Acomodei-me e, perscrutando a reforma da casa, que ainda não tinha visto, pedi um chope. E depois outro. Estranho. Alguma coisa não funcionava. Seria o sabor da bebida? Pedi mais um. Súbito, mirei a bolacha de papelão que amparava a tulipa e deparei uma marca, uma dessas que o bebedor exigente não admite. Para certificar-me do que acabara de ler era mesmo verdade, chamei o garçom e o interpelei. “Por favor, que chope é esse?”. “Ah, o nosso agora é o da...”. E confirmou a marca. Então era isso! O piso, os azulejos, as banquetas com estofado novo, quem sabe até mesmo os espelhos reluzentes. A custa do quê? Da troca da marca do chope, da bebida sagrada que por décadas a fio ajudou a produzir ali um fenômeno que só com muito trabalho, empenho e orgulho um comerciante consegue: a tradição!
Diz a lenda que Tom Jobim freqüentava uma churrascaria no Rio de Janeiro que servia um chope excelente, mas que não era a sua marca preferida. No entanto, a casa fazia questão de ir buscar a marca de que o compositor gostava no bar ao lado. Em Santos, pelo menos no Gonzaga, não dá para pedir ao garçom para ir pegar o chope no bar ao lado. Dois dos estabelecimentos que marcaram época no bairro, e que sobrevivem até hoje, mandaram a tradição às favas. Como se sabe, a tradição é parte essencial do enredo de uma cidade. Numa dessas casas, o sanduíche de filé era um monumento. O local foi reformulado, o sanduíche diminuiu de tamanho e o chope, agora de outra marca, tem gosto de remédio. Ou pelo menos tinha, desde a última vez em que ali pisei.
No último sábado, enquanto cogitava esses quesitos preocupantes para um bebedor, mas que, enfim, também dizem algo a respeito de como se dissipam a tradição e a glória de uma cidade, a casa foi enchendo. Exatamente como nos velhos tempos em que a paisagem noturna do Gonzaga era estimulada também pelo movimento da cinelândia e de outras atrações que faziam o seu coração pulsar.
Quando cheguei à churrascaria, só havia um casal. Agora, a casa estava lotada. A pedido dos garçons, alguns clientes até mesmo trocavam de lugar, para os que chegavam pudessem se acomodar ao longo do balcão. O público ali era formado por homens e mulheres na faixa etária de 30 a 70 anos. Ao meu lado, sentou-se um casal muito jovem. Atrás de mim, mais gente esperava a vez.

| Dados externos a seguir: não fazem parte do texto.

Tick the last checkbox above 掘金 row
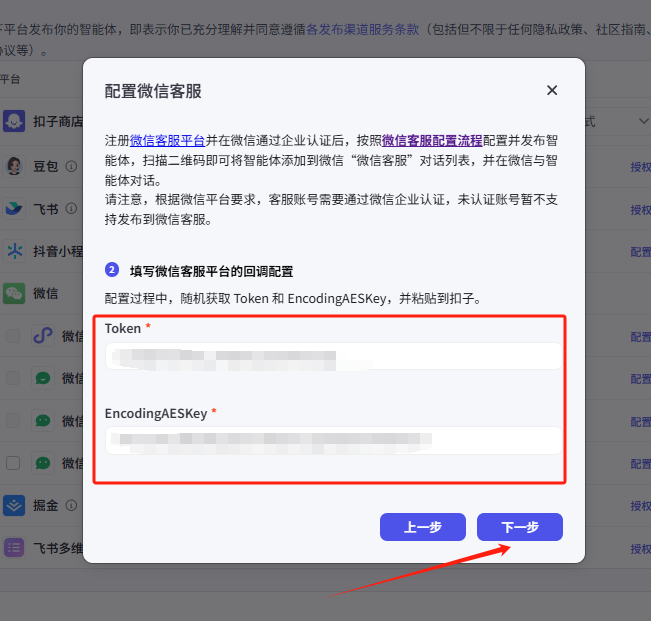 point(13,463)
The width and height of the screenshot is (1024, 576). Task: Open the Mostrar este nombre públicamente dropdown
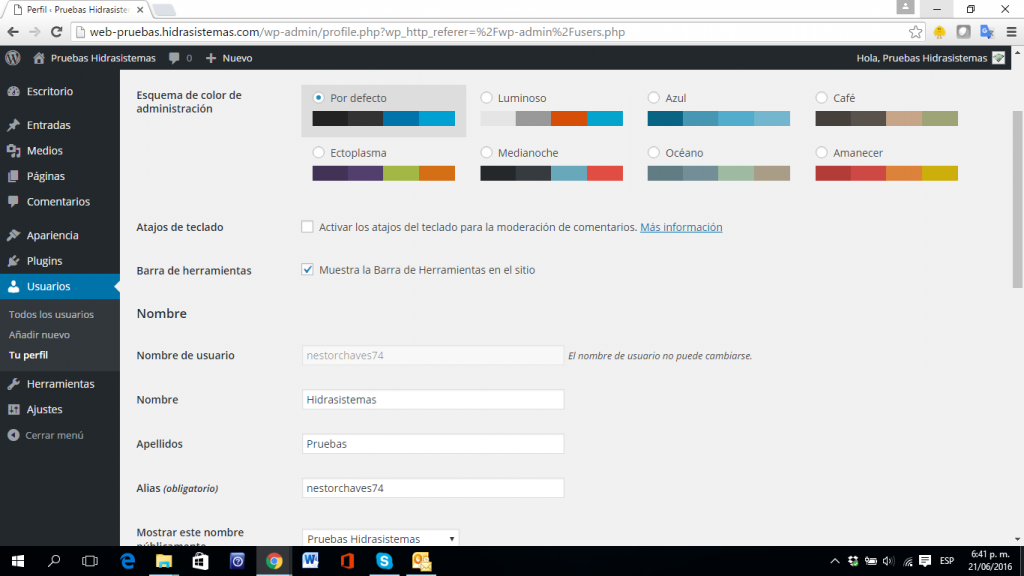(x=380, y=538)
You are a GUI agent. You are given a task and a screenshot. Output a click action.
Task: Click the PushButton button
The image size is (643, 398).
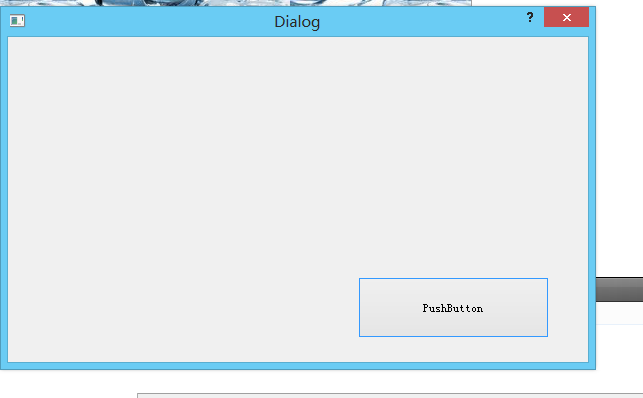[453, 307]
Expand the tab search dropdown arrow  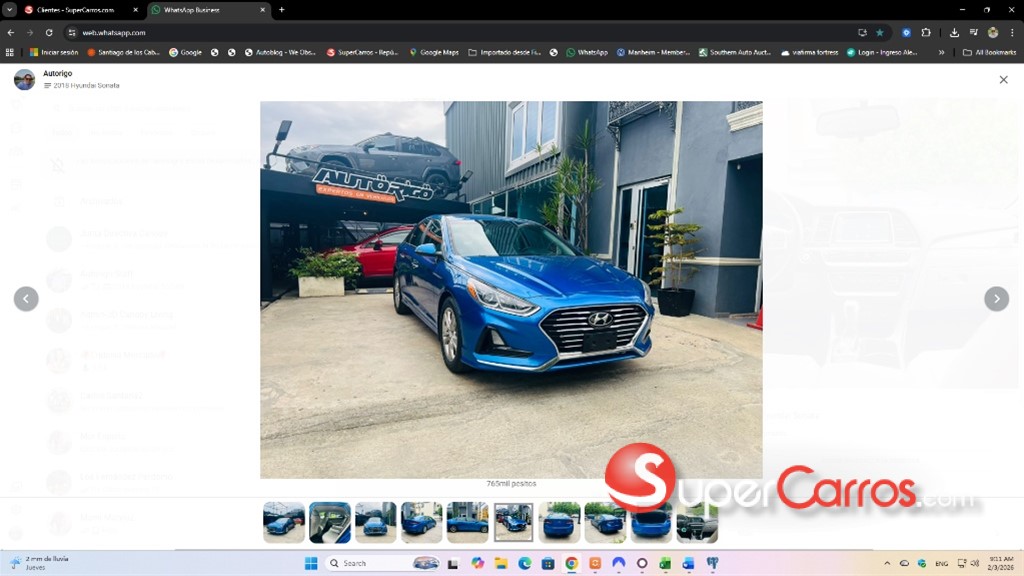(9, 10)
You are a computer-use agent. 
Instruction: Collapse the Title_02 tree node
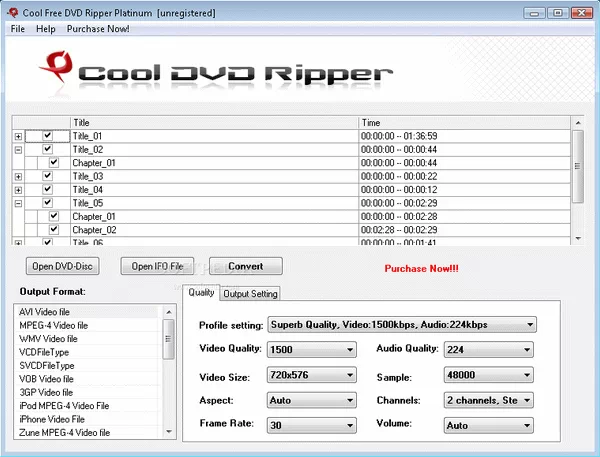[x=19, y=149]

Refleti: se um local assim consegue reunir gente de idades distintas isso se deve justamente à tradição. Daqui a pouco chegariam outros clientes e a fila então alcançaria a rua. Tudo como há mais de 45 anos. Menos o chope, o indício preocupante e real de que nada mais é sagrado. Pedi a conta. Solícito e gentil, o garçom disse: “Muito obrigado e apareça mais, pois o senhor sumiu. Volte sempre!”. Agradeci, mas não volto mais.

Publicado no jornal Boqueirão em 21 de junho de 2008.